Ça n’a pas empêché la troupe de Berube de conserver un dossier de 19-7-4. De ces 19 victoires, 11 ont été acquises de façon consécutive. Fait à noter, cette séquence d’un peu plus de deux mois coïncide presque parfaitement avec le retour à la vie de cette formation, bonne dernière le 3 janvier.

« Il y avait beaucoup de nouveaux visages en début de saison. Cette longue séquence nous a permis de nous connaître davantage. On était toujours ensemble. On soupait ensemble, on se rendait à l’aréna ensemble », a indiqué Brayden Schenn.

Des tire-pois

Les Blues ont beau s’encourager de leur succès des derniers mois, ils se tireront dans le pied s’ils ne sont pas en mesure de profiter de façon plus régulière de leurs occasions en supériorité numérique. En cours de saison, cette attaque massive avait maintenu un pourcentage d’efficacité de 23,9 % (5e rang) sur les patinoires adverses.

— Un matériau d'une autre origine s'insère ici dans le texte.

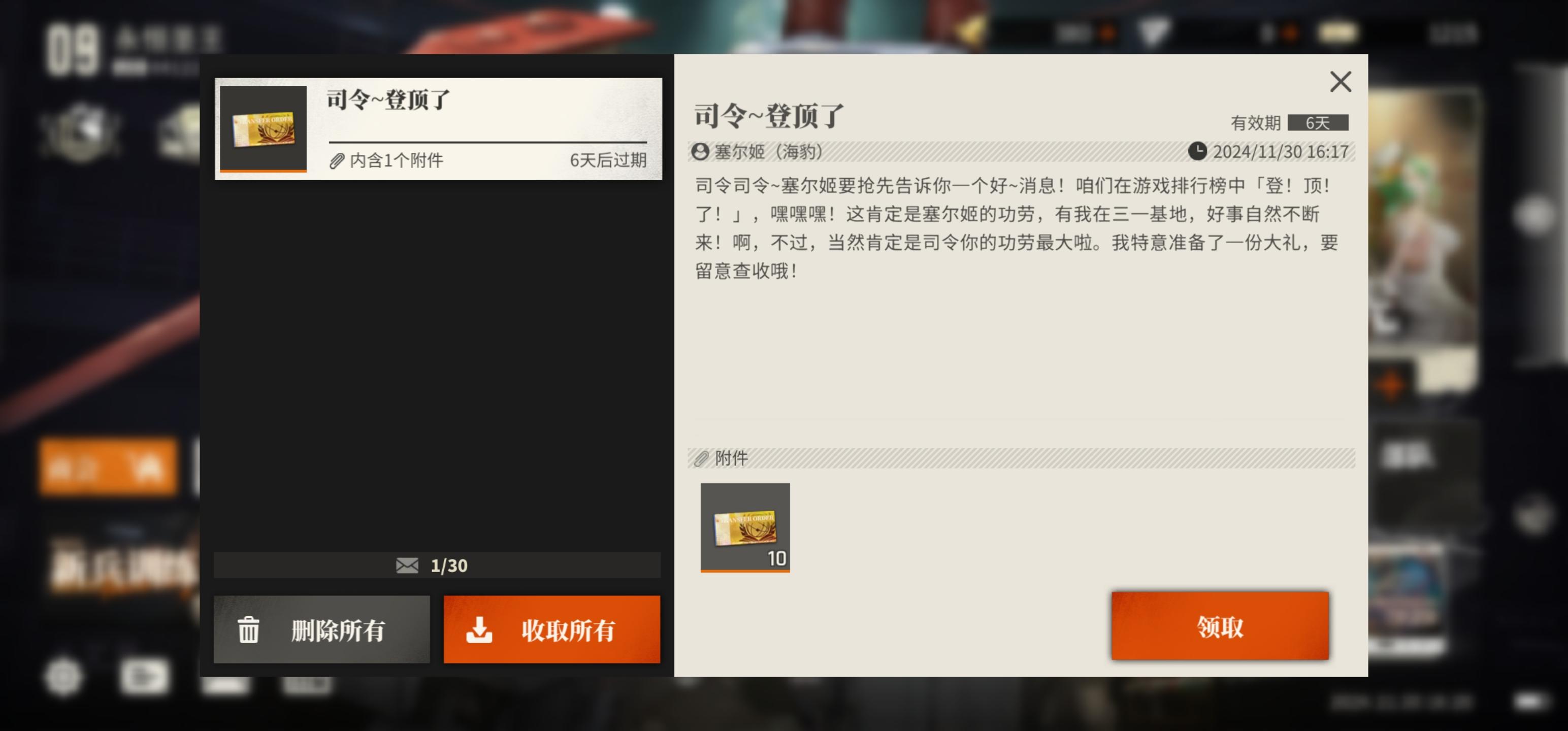
Task: Click the 6天 validity badge
Action: point(1318,123)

Depuis le début des séries, elle n’a pu faire mieux que 8,1 %. Jusqu’ici, dans les six matchs de la finale, les Blues ont marqué seulement un but en 18 occasions (5,5 %) avec l’avantage d’un homme. De leur côté, les Bruins ont fait bouger les cordages à sept reprises en 23 tentatives pour un impressionnant taux de réussite de 30,4 %.

« Je comprends que les résultats n’ont pas suivi, mais on a obtenu quelques bonnes occasions lors du dernier match. Avec un peu de chance, on aurait pu marquer, a souligné Schenn. Si on continue de se battre de la même façon, on va finir par en marquer un. Il faut rester confiant.

« En côtoyant ces gars, j’ai constaté leur résistance et leur caractère. Ils n’abandonnent jamais. C’est incroyable de voir à quel point ils croient en leurs moyens », a louangé l’entraîneur des Blues.

Tant mieux, car c’est le moment de débloquer.